[Materials provided]
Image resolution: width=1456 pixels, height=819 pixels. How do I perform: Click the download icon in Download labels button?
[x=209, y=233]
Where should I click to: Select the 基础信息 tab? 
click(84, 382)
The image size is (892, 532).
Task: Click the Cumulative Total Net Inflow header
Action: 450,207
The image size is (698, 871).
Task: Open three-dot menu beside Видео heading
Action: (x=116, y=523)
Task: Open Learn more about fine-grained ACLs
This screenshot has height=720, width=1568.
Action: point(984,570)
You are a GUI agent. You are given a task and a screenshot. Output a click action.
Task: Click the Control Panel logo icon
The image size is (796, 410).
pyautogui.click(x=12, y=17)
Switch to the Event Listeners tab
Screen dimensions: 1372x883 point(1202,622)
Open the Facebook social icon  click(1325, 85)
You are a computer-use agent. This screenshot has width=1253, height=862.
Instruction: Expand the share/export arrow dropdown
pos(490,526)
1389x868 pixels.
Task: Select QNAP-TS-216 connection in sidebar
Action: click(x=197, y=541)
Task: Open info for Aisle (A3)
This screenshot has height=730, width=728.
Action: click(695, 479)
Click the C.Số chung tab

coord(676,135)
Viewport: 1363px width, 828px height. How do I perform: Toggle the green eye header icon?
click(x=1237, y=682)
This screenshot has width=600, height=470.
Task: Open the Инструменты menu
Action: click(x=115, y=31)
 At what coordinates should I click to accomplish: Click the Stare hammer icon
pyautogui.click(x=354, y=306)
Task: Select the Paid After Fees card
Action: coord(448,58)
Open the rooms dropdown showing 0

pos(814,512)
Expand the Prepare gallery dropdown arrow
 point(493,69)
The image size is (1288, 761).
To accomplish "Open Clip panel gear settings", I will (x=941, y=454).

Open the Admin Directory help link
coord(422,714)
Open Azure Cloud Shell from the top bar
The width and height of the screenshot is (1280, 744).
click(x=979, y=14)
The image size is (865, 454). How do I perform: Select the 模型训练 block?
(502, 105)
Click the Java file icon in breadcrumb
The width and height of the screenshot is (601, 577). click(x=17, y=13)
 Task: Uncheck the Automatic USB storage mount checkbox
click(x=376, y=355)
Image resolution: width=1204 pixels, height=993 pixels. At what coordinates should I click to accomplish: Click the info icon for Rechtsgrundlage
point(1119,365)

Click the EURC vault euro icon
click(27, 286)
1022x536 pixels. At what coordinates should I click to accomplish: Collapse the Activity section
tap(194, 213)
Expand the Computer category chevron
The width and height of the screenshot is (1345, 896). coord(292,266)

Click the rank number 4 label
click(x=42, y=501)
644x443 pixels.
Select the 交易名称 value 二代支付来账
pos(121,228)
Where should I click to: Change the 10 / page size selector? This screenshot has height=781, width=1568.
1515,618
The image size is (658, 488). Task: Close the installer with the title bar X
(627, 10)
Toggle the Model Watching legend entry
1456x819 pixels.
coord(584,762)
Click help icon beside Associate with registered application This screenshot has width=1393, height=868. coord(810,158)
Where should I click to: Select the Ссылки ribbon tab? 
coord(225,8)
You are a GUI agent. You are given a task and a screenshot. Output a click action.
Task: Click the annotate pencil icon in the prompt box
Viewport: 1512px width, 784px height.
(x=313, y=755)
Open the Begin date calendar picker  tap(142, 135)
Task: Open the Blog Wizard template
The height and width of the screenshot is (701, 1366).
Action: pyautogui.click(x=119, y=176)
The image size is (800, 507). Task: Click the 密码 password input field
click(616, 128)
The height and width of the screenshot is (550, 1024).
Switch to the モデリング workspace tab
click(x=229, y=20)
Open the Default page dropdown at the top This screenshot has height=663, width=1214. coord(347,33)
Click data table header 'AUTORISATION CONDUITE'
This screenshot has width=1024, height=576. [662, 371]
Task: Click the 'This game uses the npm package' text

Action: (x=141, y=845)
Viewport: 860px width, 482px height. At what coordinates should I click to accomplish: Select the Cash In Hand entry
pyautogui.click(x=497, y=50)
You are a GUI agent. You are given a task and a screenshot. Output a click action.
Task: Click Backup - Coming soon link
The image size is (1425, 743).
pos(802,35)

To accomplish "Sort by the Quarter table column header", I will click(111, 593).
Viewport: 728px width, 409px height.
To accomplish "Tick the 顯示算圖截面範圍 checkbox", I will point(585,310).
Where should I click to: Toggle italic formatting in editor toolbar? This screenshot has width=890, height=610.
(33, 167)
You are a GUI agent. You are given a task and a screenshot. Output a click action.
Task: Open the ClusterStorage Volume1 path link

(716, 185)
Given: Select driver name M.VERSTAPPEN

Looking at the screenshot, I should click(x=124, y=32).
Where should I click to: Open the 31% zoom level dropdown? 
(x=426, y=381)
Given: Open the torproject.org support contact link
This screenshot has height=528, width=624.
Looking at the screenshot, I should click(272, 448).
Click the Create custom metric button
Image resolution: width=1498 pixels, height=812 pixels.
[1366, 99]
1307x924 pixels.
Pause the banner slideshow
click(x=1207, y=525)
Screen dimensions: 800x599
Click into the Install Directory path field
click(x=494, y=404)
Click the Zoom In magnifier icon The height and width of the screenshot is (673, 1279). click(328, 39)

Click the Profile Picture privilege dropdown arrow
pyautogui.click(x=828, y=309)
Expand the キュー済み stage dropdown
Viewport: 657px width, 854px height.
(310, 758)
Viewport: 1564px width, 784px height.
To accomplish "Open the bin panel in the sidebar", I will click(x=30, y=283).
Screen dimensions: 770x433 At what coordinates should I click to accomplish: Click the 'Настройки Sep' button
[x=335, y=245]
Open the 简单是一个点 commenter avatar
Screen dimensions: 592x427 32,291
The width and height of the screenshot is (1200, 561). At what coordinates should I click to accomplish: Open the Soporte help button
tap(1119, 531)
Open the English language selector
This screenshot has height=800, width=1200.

[Set exercise]
Print all of the records above exactly as they appear, line for line.

[Reply to the exercise]
Image resolution: width=1456 pixels, height=819 pixels. How do I perform: Click the download icon in Download labels button?
[x=209, y=233]
Where should I click to: Select the 基础信息 tab? 
click(84, 382)
The image size is (892, 532).
Task: Click the Cumulative Total Net Inflow header
Action: 450,207
The image size is (698, 871).
Task: Open three-dot menu beside Видео heading
Action: (x=116, y=523)
Task: Open Learn more about fine-grained ACLs
This screenshot has height=720, width=1568.
Action: point(984,570)
You are a GUI agent. You are given a task and a screenshot. Output a click action.
Task: Click the Control Panel logo icon
The image size is (796, 410).
pyautogui.click(x=12, y=17)
Switch to the Event Listeners tab
Screen dimensions: 1372x883 point(1202,622)
Open the Facebook social icon  click(1325, 85)
You are a computer-use agent. This screenshot has width=1253, height=862.
Instruction: Expand the share/export arrow dropdown
pos(490,526)
1389x868 pixels.
Task: Select QNAP-TS-216 connection in sidebar
Action: click(x=197, y=541)
Task: Open info for Aisle (A3)
This screenshot has height=730, width=728.
Action: click(695, 479)
Click the C.Số chung tab

coord(676,135)
Viewport: 1363px width, 828px height. How do I perform: Toggle the green eye header icon?
click(x=1237, y=682)
This screenshot has width=600, height=470.
Task: Open the Инструменты menu
Action: click(x=115, y=31)
 At what coordinates should I click to accomplish: Click the Stare hammer icon
pyautogui.click(x=354, y=306)
Task: Select the Paid After Fees card
Action: coord(448,58)
Open the rooms dropdown showing 0

pos(814,512)
Expand the Prepare gallery dropdown arrow
 point(493,69)
The image size is (1288, 761).
To accomplish "Open Clip panel gear settings", I will (x=941, y=454).

Open the Admin Directory help link
coord(422,714)
Open Azure Cloud Shell from the top bar
The width and height of the screenshot is (1280, 744).
click(x=979, y=14)
The image size is (865, 454). How do I perform: Select the 模型训练 block?
(502, 105)
Click the Java file icon in breadcrumb
The width and height of the screenshot is (601, 577). click(x=17, y=13)
 Task: Uncheck the Automatic USB storage mount checkbox
click(x=376, y=355)
Image resolution: width=1204 pixels, height=993 pixels. At what coordinates should I click to accomplish: Click the info icon for Rechtsgrundlage
point(1119,365)

Click the EURC vault euro icon
click(27, 286)
1022x536 pixels. At what coordinates should I click to accomplish: Collapse the Activity section
tap(194, 213)
Expand the Computer category chevron
The width and height of the screenshot is (1345, 896). coord(292,266)

Click the rank number 4 label
click(x=42, y=501)
644x443 pixels.
Select the 交易名称 value 二代支付来账
pos(121,228)
Where should I click to: Change the 10 / page size selector? This screenshot has height=781, width=1568.
1515,618
The image size is (658, 488). Task: Close the installer with the title bar X
(627, 10)
Toggle the Model Watching legend entry
1456x819 pixels.
coord(584,762)
Click help icon beside Associate with registered application This screenshot has width=1393, height=868. coord(810,158)
Where should I click to: Select the Ссылки ribbon tab? 
coord(225,8)
You are a GUI agent. You are given a task and a screenshot. Output a click action.
Task: Click the annotate pencil icon in the prompt box
Viewport: 1512px width, 784px height.
(x=313, y=755)
Open the Begin date calendar picker  tap(142, 135)
Task: Open the Blog Wizard template
The height and width of the screenshot is (701, 1366).
Action: pyautogui.click(x=119, y=176)
The image size is (800, 507). Task: Click the 密码 password input field
click(616, 128)
The height and width of the screenshot is (550, 1024).
Switch to the モデリング workspace tab
click(x=229, y=20)
Open the Default page dropdown at the top This screenshot has height=663, width=1214. coord(347,33)
Click data table header 'AUTORISATION CONDUITE'
This screenshot has width=1024, height=576. [662, 371]
Task: Click the 'This game uses the npm package' text

Action: (x=141, y=845)
Viewport: 860px width, 482px height. At what coordinates should I click to accomplish: Select the Cash In Hand entry
pyautogui.click(x=497, y=50)
You are a GUI agent. You are given a task and a screenshot. Output a click action.
Task: Click Backup - Coming soon link
The image size is (1425, 743).
pos(802,35)

To accomplish "Sort by the Quarter table column header", I will click(111, 593).
Viewport: 728px width, 409px height.
To accomplish "Tick the 顯示算圖截面範圍 checkbox", I will point(585,310).
Where should I click to: Toggle italic formatting in editor toolbar? This screenshot has width=890, height=610.
(33, 167)
You are a GUI agent. You are given a task and a screenshot. Output a click action.
Task: Open the ClusterStorage Volume1 path link

(716, 185)
Given: Select driver name M.VERSTAPPEN

Looking at the screenshot, I should click(x=124, y=32).
Where should I click to: Open the 31% zoom level dropdown? 
(x=426, y=381)
Given: Open the torproject.org support contact link
This screenshot has height=528, width=624.
Looking at the screenshot, I should click(272, 448).
Click the Create custom metric button
Image resolution: width=1498 pixels, height=812 pixels.
[1366, 99]
1307x924 pixels.
Pause the banner slideshow
click(x=1207, y=525)
Screen dimensions: 800x599
Click into the Install Directory path field
click(x=494, y=404)
Click the Zoom In magnifier icon The height and width of the screenshot is (673, 1279). click(328, 39)

Click the Profile Picture privilege dropdown arrow
pyautogui.click(x=828, y=309)
Expand the キュー済み stage dropdown
Viewport: 657px width, 854px height.
(310, 758)
Viewport: 1564px width, 784px height.
To accomplish "Open the bin panel in the sidebar", I will click(x=30, y=283).
Screen dimensions: 770x433 At what coordinates should I click to accomplish: Click the 'Настройки Sep' button
[x=335, y=245]
Open the 简单是一个点 commenter avatar
Screen dimensions: 592x427 32,291
The width and height of the screenshot is (1200, 561). At what coordinates should I click to accomplish: Open the Soporte help button
tap(1119, 531)
Open the English language selector
This screenshot has height=800, width=1200.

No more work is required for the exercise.